▸ Task requirements
In the news report on the East Pittsburgh police shooting, translate this sentence into Spanish: "One of the people, later identified as the 17-year-old, falls to the ground after getting shot in the back."

━━ Document section ━━

If You Shot a Cop in the Back Would You Get Arrested? Video Shows Pittsburgh Cop Murder Unarmed, Fleeing Black Teen, Shooting Him in the Back 3X
Sovereign Cops Only Follow the Law of the Jungle in Corporate Police State. From [HERE] and [HERE] An unarmed 17-year-old Black boy was shot and killed by the East Pittsburgh police on Tuesday night as he tried to flee a traffic stop, law enforcement officials said on Wednesday.
The teenager, Antwon Rose II, was a passenger in a car that had been pulled over because it matched the description of a vehicle that fled an earlier shooting in which a 22-year-old man was wounded, the Allegheny County Police Department said in a statement.
A video that recorded the fatal shooting and was posted on Facebook shows two people running from police vehicles as three shots are fired. One of the people, later identified as the 17-year-old, falls to the ground after getting shot in the back.
“Why are they shooting at him?” the woman recording the video says. “All they did was run and they’re shooting at them!”
The Allegheny County Police Department, which is investigating the encounter, said that two firearms were found on the floor of the car. However, police found the guns after the shooting was over. The location of the guns in the car or proximity to the passengers was not disclosed. When asked if the teenager was found with a weapon on his person, Coleman McDonough, the department’s superintendent, said he was not. No police saw him with a gun at any time.
The Pittsburgh Post-Gazette on Wednesday quoted Mayor Louis Payne of East Pittsburgh as saying that the officer who shot Antwon was hired in mid-May and had been formally sworn in hours before the shooting.
In a statement on Wednesday night, S. Lee Merritt, a lawyer representing Antwon’s family, said: “We know that he was not armed at the time he was shot down, that he posed no immediate threat to anyone, and that, significantly, the driver of the vehicle he occupied was released from police custody.”

━━━
━━ Supplied information ━━

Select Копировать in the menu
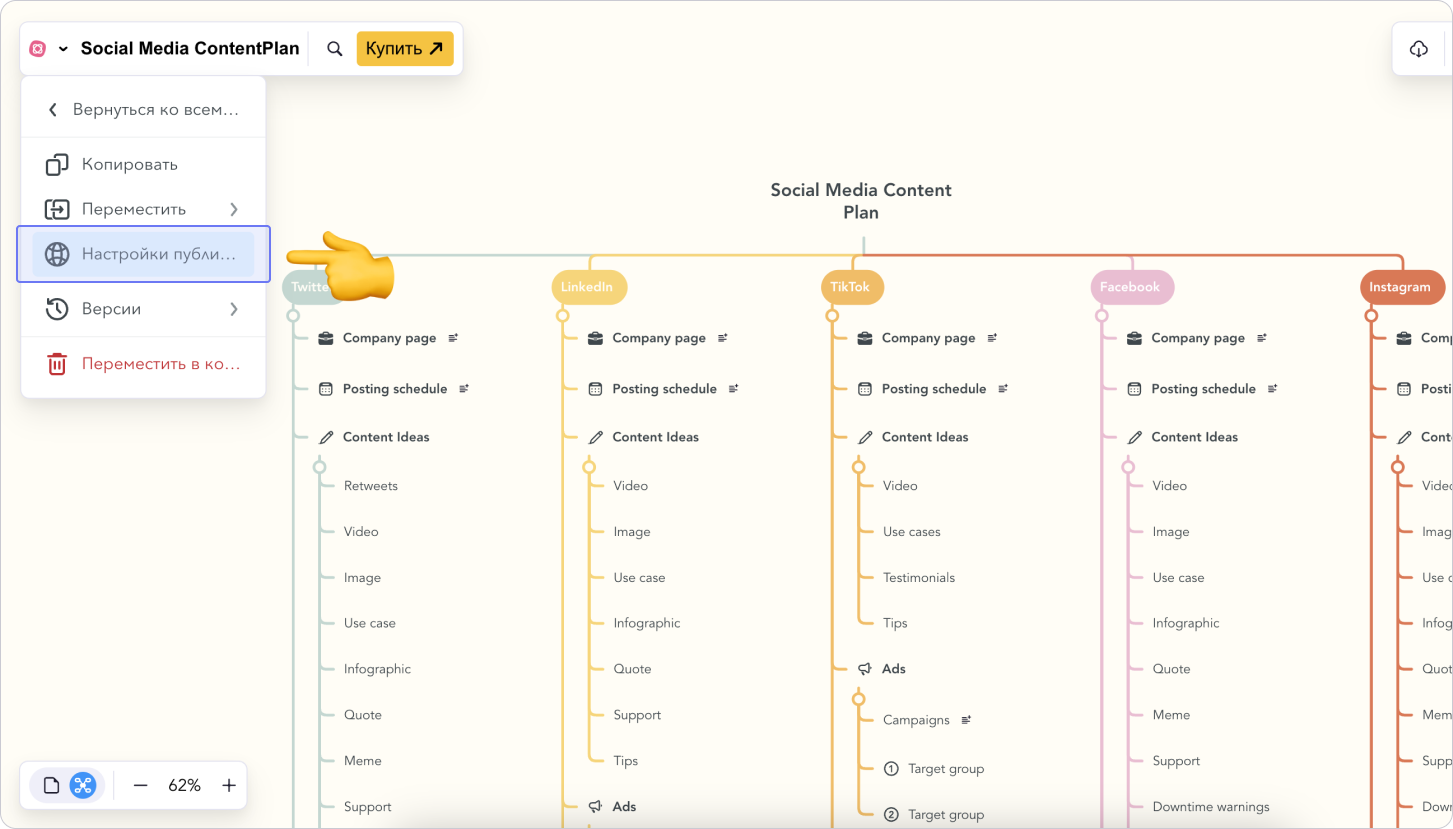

━━━
━━ Supplied information ━━

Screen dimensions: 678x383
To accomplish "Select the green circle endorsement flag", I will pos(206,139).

━━━
━━ Supplied information ━━

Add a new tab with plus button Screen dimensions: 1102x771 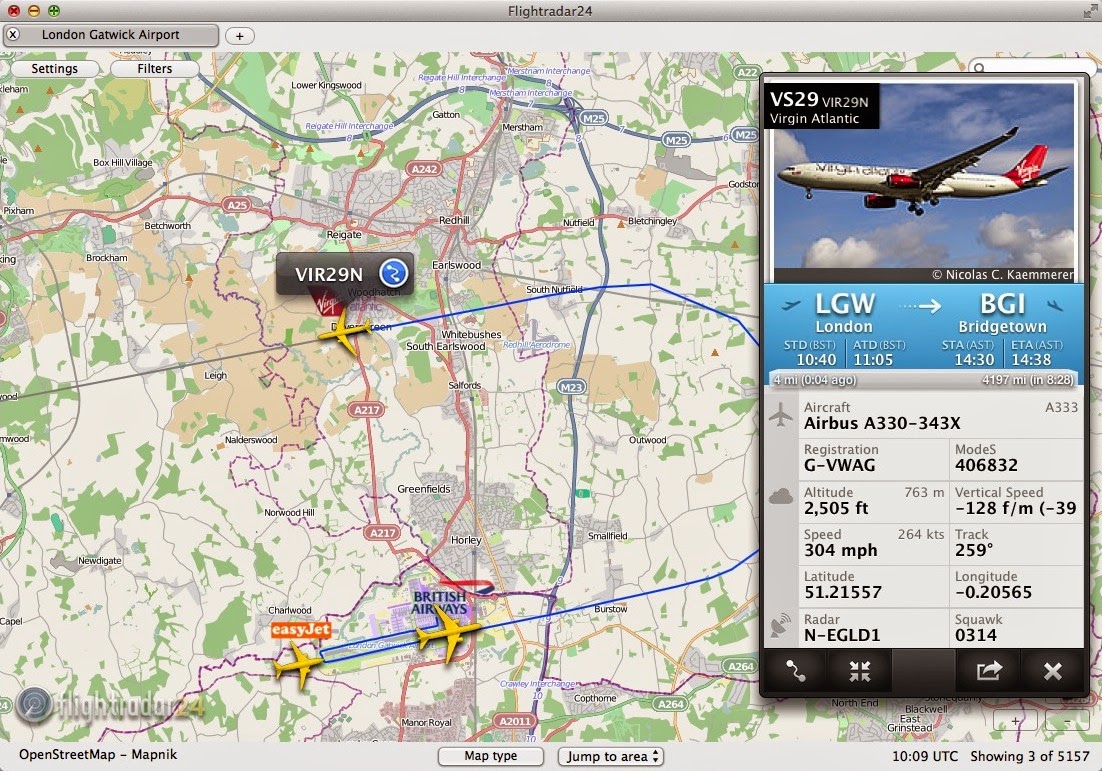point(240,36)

━━━

▸ Problem solution
Una de las personas, identificada más tarde como el joven de 17 años, cae al suelo tras recibir un disparo en la espalda.